To encrypt data on the storage volume attached to the ML compute instance(s) that are used in automated labeling, include an AWS Key Management Service (AWS KMS) key in the VolumeKmsKeyId parameter. For information about AWS KMS keys see What is AWS Key Management Service?AWS Key Management Service Developer Guide.

For an example that uses the CreateLabelingJob operation to create an automated data labeling job, see the object_detection_tutorial example in the SageMaker Examples, Ground Truth Labeling Jobs section of a Amazon SageMaker notebook instance. To learn how to create and open a notebook instance, see Create a Notebook Instance.
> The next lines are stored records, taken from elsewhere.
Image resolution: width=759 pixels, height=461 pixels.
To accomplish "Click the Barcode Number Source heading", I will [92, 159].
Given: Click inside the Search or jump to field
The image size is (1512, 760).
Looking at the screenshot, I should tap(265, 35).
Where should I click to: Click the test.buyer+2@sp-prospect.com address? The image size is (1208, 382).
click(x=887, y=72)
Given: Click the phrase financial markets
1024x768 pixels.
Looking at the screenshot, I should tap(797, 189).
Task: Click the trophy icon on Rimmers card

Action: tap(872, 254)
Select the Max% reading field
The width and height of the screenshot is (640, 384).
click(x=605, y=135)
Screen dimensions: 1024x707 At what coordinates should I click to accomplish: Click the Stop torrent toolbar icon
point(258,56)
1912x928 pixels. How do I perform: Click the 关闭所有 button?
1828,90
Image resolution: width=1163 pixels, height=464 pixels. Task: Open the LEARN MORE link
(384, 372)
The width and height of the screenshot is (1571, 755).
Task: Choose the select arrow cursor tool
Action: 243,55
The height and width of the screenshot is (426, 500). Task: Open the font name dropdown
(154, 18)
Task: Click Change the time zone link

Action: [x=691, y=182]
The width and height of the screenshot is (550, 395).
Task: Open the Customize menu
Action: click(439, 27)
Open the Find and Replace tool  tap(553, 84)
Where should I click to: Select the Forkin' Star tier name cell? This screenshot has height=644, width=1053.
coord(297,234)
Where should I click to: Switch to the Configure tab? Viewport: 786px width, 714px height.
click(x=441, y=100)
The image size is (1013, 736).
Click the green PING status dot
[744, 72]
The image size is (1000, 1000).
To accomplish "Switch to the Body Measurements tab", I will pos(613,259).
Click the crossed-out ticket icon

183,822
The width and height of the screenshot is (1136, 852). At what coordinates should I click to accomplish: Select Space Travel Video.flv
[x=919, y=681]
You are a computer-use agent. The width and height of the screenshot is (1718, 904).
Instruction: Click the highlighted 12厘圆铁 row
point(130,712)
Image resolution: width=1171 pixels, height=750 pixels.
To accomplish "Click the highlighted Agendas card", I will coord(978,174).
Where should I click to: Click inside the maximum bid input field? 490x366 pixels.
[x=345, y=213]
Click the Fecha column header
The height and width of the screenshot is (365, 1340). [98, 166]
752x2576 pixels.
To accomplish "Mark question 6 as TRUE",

To learn how to access Amazon SageMaker example notebooks, see Use Example Notebooks.

Amazon EC2 Instances Required for Automated Data Labeling

The following table lists the Amazon Elastic Compute Cloud (Amazon EC2) instances that you need to run automated data labeling for training and batch inference jobs.

Automated Data Labeling Job Type Training Instance Type Inference Instance Type

Image classification

ml.p3.2xlarge*

ml.c5.xlarge

Object detection (bounding box)

ml.p3.2xlarge*

ml.c5.4large

Text classification

ml.c5.2xlarge

ml.m4.xlarge

Semantic segmentation

ml.p3.2xlarge*

ml.p3.2xlarge*

* In the Asia Pacific (Mumbai) Region (ap-south-1) use ml.p2.8xlarge instead.

Automated data labeling incurs two separate charges: the per-item charge (for information, see pricing), and the charge for the Amazon EC2 instance required to run the model (see Amazon EC2 pricing).

Ground Truth manages the instances that you use for automated data labeling jobs. It creates, configures, and terminates the instances as needed to perform your job. These instances don't appear in your Amazon EC2 instance dashboard.